But Old Doc Brown didn’t seem to mind he didn’t even send out bills
His only ambition was to find it seems sure cures for aches and ills
Why nearly half the folks in my hometown yes I’m one of them too
Were ushered in by Old Doc Brown when we made our first debut.
Though he needed his dimes and there were times that he’d receive a fee
He’d pass it on to some poor soul that needed it worse than he
But when the depression hit our town and drained each meager purse
The scanty income of Old Doc Brown just went from bad to worse.
He had to sell all of his furniture why he couldn’t even pay his office rent
So to a dusty room over a livery stable Doc Brown and his satchel went
And on the hitchin’ post at the curb below to advertise his wares
He nailed a little sign that read Doc Brown has moved upstairs.
There he kept on helpin’ folks get well and his heart was just pure gold
But anyone with eyes could see that Doc was gettin’ old
And then one day he didn’t even answer when they knocked upon his door
Old Doc Brown was a layin’ down but his soul was no more.

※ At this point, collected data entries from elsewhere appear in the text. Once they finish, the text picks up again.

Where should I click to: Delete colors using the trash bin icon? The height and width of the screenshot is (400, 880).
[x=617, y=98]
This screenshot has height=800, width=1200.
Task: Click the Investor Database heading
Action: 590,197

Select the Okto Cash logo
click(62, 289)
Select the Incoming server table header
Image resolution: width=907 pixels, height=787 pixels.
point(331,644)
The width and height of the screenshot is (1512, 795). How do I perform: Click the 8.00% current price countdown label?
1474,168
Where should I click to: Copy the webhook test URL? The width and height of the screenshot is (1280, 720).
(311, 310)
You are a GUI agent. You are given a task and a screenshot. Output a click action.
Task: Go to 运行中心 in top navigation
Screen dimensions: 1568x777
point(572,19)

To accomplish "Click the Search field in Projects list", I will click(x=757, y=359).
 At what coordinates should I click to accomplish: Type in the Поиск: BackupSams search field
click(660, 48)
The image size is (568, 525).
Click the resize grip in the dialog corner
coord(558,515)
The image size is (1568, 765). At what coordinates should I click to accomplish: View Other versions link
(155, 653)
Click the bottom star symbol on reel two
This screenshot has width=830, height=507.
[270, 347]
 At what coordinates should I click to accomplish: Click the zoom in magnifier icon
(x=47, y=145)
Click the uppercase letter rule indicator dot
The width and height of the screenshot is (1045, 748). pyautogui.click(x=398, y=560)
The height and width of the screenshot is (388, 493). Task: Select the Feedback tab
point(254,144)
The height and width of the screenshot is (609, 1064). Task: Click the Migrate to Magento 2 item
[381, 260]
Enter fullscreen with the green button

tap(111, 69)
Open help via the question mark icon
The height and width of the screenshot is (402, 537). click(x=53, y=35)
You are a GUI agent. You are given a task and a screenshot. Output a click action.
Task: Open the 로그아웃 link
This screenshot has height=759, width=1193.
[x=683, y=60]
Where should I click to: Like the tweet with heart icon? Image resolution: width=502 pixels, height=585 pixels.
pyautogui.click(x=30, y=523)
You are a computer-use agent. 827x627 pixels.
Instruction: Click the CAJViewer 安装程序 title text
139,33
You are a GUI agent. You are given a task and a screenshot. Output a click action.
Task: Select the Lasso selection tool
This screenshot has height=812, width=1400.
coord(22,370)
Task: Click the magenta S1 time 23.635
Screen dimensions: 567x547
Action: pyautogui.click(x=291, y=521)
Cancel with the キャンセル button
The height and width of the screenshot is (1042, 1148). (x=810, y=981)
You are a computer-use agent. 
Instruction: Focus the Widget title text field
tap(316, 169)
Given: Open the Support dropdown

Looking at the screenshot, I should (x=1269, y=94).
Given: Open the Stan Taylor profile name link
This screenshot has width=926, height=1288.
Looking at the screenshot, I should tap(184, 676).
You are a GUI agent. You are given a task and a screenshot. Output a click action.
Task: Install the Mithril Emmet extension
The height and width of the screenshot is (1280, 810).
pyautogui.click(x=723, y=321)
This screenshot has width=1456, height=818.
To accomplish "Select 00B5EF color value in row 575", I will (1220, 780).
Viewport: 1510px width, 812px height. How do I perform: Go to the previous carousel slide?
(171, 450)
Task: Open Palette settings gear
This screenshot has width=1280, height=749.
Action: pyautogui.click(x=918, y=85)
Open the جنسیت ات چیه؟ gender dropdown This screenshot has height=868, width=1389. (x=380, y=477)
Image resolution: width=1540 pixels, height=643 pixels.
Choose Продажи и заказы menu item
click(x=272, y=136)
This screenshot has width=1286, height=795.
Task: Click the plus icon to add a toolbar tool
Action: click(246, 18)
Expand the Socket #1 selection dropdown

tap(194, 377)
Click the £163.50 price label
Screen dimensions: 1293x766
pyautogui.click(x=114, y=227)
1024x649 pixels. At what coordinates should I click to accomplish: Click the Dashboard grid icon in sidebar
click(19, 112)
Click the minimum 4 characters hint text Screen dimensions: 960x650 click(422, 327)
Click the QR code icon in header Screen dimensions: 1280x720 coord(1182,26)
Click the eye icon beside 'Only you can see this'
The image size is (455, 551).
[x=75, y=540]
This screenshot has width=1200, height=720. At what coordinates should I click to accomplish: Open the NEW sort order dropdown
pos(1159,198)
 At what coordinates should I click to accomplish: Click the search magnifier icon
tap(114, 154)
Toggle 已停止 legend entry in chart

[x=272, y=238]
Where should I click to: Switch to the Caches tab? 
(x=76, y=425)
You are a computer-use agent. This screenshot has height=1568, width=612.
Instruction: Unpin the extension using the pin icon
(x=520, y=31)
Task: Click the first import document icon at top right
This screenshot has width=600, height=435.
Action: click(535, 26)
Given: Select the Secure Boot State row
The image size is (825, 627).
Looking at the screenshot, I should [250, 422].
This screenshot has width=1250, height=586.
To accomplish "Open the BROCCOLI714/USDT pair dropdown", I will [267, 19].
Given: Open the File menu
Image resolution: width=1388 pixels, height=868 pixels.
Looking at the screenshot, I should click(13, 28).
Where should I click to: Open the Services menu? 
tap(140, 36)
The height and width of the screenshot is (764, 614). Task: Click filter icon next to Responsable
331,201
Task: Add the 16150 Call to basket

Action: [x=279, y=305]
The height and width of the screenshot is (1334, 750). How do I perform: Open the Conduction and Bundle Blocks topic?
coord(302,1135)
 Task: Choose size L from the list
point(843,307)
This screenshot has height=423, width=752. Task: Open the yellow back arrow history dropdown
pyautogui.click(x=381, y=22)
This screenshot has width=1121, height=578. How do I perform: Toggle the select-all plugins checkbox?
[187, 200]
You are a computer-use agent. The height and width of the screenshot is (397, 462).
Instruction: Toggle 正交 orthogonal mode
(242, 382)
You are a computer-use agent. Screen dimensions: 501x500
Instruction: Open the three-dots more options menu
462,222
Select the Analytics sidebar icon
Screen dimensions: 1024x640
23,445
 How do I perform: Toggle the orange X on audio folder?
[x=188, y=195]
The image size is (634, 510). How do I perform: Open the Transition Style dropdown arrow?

They found him there in that old black suit on his face was a smile of content
But all the money they could find on him was a quarter and a copper cent
So they opened up his ledger and what they saw gave their hearts a pull
Beside each debtor’s name old Doc had written these words paid in full.
It looked like the potter’s field for Doc and that caused us some alarm
Til someone ‘membered the family graveyard out on the Simmons farm
Old doc had brought six of their kids and Simmons was a grateful cuss
He said Doc’s been like one of the family and you can let him sleep with us.
Old Doc should have had a funeral fine enough for a king
It’s a ghastly joke our town was broke and no one could give a thing
Except Jones the undertaker he did mighty well
Donated an old iron casket that he had never been able to sell.
And the funeral procession it wasn’t much for grace and pomp and style
But those wagon-loads of mourners they stretched out for more than a mile
And we breathed a prayer as we layed him there to rest beneath the sod
This man who’d earned the right to be on speaking terms with God.
His grave was covered with flowers but not from the floral shops
Just roses and things from folks’ gardens and one or two dandelion pots
For the depression had hit our little town hard and each man carried a load
So some just picked the wildflowers as they passed along the road.
We wanted to give him a monument kinda figured we owed him one
Cause he’d made our town a better place for all the good he’d done
But monuments cost money so we did the best we could
And on his grave we gently placed a monument of wood.
We pulled up that old hitchin’ post where Doc had nailed his sign
We painted it white and to all of us it certainly did look fine
Now the rains and the snow has washed away our white trimmin’s of paint
And there’s nothin’ left but Doc’s own sign and that’s gettin’ pretty faint.
Still when southern breezes and flickering stars carress our sleeping town
And the pale moon shines through Kentucky pines on the grave of Old Doc Brown
You can still see that old hitchin’ post as if in answer to our prayers
Mutely tellin’ the whole wide world Doc Brown has moved upstairs…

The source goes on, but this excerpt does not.